Hasura Authorization
Introduction
Authorization determines what a verified user can access.
You can define permissions (also known as access control or authorization rules) on output types, models, and commands in your data domain.
There are three forms of permissions:
- Type Permissions: Define which fields within an ObjectType can be accessed by a particular role.
- Model Permissions: Define which rows of a Model can be accessed by a particular role.
- Command Permissions: Define if a Command can be executed by a particular role.
A role comes into existence when it is defined in one of these three ways.
Every request to Hasura should carry the necessary session variables or roles from your authentication service. The
presence and values of these roles determine which permissions apply to the request. There is no longer the concept of a
built-in, default, super-user admin role in Hasura DDN.

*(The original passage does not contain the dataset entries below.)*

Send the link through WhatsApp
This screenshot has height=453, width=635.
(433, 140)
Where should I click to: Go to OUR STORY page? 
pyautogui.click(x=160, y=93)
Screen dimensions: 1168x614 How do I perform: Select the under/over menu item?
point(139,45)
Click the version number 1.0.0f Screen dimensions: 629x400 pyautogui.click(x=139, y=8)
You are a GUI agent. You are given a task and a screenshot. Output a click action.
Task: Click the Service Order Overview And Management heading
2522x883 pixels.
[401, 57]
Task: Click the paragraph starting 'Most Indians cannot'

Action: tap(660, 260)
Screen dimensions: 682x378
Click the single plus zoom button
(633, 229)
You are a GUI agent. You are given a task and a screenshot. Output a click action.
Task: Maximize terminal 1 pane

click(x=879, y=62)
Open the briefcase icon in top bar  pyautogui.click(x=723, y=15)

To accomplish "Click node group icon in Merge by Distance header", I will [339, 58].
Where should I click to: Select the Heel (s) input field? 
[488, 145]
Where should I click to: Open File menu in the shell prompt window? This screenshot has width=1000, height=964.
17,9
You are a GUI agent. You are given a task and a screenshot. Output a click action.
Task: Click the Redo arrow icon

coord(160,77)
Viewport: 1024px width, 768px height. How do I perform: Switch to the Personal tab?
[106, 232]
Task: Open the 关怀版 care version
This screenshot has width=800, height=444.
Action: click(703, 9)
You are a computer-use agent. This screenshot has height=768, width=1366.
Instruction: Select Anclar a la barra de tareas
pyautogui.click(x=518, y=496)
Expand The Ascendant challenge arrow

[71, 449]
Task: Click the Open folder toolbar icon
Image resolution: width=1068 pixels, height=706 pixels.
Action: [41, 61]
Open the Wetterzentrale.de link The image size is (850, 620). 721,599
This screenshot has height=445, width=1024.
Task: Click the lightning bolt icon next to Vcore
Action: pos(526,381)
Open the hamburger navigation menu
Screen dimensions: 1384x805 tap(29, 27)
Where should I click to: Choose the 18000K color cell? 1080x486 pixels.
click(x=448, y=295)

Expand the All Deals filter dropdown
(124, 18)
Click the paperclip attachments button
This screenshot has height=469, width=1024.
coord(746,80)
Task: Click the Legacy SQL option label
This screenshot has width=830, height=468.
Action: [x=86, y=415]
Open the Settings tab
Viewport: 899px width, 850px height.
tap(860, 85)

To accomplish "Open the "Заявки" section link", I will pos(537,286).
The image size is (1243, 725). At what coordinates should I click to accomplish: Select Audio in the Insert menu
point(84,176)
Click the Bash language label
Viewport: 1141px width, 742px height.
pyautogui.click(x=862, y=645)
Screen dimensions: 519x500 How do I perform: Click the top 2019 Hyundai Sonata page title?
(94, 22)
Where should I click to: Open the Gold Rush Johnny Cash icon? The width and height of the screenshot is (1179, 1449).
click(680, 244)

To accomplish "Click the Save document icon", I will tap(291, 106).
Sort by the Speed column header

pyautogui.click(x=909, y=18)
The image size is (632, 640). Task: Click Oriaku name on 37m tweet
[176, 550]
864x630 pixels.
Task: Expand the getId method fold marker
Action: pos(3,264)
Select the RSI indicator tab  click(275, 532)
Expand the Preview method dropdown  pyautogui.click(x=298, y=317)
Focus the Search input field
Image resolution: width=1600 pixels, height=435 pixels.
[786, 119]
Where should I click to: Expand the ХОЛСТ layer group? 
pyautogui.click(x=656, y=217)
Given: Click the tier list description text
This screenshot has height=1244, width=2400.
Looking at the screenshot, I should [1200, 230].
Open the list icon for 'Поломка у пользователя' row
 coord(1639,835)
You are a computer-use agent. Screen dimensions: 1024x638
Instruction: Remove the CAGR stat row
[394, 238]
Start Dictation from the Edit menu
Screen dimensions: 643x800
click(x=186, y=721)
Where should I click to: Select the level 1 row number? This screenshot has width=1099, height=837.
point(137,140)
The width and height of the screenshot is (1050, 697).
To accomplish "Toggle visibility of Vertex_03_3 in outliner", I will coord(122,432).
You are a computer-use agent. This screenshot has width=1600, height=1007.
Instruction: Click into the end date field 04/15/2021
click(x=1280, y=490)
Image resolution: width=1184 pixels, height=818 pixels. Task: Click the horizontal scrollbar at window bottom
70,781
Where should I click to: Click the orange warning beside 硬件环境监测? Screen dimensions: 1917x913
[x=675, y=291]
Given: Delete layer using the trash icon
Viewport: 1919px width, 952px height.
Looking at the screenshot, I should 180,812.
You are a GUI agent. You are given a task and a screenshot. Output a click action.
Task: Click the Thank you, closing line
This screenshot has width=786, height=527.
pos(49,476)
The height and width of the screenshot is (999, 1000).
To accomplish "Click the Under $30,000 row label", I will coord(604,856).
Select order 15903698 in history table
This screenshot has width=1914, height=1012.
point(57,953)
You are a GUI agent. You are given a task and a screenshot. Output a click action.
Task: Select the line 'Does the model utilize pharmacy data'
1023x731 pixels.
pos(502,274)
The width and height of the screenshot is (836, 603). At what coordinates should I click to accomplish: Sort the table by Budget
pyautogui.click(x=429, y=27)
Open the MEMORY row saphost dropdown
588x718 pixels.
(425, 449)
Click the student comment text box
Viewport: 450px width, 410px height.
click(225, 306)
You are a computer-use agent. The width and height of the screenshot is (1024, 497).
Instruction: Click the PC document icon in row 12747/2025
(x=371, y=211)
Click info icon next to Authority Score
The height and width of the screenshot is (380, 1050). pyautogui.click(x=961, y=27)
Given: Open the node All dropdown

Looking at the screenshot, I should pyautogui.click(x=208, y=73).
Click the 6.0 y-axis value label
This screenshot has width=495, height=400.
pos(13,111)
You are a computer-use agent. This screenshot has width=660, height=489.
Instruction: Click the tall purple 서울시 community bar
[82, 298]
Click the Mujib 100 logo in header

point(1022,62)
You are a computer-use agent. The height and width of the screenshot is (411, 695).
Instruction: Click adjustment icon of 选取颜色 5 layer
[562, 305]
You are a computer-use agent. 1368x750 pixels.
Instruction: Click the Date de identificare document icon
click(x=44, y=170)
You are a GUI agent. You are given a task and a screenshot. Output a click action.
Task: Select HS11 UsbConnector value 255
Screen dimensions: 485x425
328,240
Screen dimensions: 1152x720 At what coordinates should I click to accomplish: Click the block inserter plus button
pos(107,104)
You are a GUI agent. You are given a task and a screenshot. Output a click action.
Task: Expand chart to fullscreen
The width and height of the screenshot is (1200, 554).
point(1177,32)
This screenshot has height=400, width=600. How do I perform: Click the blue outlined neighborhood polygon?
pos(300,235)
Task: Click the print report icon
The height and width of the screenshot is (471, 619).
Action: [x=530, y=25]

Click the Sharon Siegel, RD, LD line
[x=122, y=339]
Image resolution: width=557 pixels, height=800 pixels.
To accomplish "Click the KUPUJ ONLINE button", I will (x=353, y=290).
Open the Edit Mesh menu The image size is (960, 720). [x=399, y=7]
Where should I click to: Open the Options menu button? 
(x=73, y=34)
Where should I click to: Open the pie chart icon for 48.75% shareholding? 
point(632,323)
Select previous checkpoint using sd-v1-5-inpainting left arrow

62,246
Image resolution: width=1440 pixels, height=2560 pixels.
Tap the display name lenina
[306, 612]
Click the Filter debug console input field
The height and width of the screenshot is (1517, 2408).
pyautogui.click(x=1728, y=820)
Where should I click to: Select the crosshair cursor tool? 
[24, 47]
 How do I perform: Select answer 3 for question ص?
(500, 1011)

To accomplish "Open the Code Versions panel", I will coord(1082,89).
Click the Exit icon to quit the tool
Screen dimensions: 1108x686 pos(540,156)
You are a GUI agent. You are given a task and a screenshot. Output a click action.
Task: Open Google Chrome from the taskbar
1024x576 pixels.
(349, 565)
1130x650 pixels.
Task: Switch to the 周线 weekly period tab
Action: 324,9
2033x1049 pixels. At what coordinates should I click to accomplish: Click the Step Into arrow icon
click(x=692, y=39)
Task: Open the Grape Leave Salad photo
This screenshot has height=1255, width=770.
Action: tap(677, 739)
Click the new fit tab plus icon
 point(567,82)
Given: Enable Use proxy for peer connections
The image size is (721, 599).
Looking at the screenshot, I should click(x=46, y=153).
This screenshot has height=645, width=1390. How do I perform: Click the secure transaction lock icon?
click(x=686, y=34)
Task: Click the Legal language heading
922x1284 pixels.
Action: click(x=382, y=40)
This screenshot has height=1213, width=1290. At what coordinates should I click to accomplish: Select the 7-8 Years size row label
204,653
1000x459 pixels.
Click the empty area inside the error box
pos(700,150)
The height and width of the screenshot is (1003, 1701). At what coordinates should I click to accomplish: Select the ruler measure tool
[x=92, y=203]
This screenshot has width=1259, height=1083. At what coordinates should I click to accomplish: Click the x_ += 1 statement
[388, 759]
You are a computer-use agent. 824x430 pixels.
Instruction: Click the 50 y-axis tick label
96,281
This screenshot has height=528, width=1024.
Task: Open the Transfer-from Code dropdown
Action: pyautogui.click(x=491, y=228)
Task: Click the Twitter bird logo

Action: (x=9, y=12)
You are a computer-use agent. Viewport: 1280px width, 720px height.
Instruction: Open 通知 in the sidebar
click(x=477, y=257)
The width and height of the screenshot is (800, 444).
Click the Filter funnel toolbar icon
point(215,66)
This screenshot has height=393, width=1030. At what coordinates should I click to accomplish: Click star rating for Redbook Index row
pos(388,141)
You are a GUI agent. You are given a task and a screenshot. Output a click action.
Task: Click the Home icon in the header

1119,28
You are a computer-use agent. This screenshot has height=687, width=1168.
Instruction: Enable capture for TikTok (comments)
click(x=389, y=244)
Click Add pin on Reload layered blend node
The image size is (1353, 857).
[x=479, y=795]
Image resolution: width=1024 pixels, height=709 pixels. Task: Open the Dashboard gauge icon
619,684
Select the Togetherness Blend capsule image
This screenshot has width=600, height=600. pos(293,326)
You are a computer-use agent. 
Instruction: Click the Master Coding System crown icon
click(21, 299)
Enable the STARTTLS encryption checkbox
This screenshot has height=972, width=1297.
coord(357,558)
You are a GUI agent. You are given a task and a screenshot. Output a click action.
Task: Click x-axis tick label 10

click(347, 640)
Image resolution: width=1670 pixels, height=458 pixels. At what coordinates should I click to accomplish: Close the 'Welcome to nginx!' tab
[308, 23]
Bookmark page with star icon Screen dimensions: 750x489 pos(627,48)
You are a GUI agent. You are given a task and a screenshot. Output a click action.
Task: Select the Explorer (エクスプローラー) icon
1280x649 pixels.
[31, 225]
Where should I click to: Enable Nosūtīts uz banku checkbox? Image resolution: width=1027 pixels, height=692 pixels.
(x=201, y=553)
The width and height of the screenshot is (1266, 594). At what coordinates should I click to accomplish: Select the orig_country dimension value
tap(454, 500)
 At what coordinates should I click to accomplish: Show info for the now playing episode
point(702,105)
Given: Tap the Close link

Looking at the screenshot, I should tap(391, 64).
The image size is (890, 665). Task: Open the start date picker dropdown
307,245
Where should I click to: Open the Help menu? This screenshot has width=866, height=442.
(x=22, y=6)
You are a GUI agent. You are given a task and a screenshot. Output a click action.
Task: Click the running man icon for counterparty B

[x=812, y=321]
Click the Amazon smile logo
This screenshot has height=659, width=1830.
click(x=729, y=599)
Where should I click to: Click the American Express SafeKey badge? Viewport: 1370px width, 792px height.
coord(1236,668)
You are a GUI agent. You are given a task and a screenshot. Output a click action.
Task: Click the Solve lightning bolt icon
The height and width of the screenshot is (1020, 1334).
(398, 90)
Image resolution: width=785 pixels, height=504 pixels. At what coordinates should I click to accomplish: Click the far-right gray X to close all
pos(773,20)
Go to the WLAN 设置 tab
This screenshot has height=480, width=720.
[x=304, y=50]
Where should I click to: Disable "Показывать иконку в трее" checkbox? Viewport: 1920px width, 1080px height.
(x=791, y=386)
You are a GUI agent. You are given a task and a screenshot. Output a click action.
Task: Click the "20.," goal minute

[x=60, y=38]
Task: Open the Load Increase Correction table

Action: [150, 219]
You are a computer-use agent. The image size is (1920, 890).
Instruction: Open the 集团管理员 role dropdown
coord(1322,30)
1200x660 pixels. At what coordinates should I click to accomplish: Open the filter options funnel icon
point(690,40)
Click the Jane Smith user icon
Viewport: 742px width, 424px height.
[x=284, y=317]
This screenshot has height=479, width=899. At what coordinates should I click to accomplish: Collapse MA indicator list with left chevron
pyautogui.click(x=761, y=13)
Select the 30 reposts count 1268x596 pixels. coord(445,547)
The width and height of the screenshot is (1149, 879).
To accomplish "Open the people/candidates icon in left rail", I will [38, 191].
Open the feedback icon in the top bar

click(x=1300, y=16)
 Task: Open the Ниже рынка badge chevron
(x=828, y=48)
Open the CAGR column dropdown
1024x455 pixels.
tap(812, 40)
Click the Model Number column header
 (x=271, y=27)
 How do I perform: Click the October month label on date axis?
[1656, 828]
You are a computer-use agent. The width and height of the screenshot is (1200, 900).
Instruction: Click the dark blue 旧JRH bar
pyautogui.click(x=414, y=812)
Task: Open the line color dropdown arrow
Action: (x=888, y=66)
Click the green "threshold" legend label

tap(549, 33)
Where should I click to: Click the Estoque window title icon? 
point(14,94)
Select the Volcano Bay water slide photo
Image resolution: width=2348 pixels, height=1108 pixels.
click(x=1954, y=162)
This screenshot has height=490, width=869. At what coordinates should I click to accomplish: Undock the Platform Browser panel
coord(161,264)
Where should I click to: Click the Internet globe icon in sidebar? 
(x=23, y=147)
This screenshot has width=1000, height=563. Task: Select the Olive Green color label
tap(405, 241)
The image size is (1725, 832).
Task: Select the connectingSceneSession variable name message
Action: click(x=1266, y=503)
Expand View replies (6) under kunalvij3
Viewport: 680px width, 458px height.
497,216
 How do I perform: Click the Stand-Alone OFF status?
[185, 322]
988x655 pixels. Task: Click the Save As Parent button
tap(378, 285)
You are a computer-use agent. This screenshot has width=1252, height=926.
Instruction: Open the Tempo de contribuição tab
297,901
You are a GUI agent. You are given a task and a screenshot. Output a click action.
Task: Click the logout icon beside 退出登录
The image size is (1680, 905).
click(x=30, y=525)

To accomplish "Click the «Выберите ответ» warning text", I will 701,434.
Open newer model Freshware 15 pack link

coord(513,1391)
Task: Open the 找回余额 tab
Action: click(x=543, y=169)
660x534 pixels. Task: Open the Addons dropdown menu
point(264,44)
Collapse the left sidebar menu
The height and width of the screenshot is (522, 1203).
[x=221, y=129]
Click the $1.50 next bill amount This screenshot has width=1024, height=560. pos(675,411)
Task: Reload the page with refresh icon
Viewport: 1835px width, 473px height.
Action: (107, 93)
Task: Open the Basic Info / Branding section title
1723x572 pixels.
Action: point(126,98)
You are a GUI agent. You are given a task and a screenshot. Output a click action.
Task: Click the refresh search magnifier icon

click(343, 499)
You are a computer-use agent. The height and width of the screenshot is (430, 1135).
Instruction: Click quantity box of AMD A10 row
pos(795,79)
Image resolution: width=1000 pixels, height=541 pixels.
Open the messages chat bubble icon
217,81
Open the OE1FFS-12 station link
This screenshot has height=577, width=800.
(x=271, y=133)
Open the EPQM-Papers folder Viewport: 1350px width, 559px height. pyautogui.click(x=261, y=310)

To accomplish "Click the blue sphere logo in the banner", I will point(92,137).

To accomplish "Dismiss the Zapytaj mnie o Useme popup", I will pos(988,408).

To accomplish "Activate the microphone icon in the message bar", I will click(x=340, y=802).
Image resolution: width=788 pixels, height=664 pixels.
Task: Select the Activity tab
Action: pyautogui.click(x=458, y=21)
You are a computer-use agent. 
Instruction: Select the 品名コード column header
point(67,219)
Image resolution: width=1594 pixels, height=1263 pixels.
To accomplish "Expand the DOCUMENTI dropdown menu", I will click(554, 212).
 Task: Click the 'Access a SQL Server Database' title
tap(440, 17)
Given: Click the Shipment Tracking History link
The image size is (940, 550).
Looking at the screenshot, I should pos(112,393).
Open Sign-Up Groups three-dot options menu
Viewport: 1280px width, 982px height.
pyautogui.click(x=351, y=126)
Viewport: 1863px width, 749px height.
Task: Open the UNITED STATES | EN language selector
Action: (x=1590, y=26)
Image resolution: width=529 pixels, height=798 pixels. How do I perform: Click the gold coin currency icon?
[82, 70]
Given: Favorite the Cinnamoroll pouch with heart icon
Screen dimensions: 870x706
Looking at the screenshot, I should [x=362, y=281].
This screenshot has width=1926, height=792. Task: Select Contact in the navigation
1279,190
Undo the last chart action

Hasura's roles and permissions are implemented at the Hasura Engine layer. They have no direct relationship to any data source users and roles.
Examples
For examples of authorization permissions in metadata, see the permissions page in the Supergraph modeling section.
Testing Permissions
You can test permissions directly in the Hasura Console's API interface:
- Define the desired permissions for a particular type, model, or command in your metadata.
- Make a request through the Hasura DDN Console GraphiQL API interface with an auth token that resolves to the required session variables.
- Check the returned data to ensure it adheres to your permission configurations.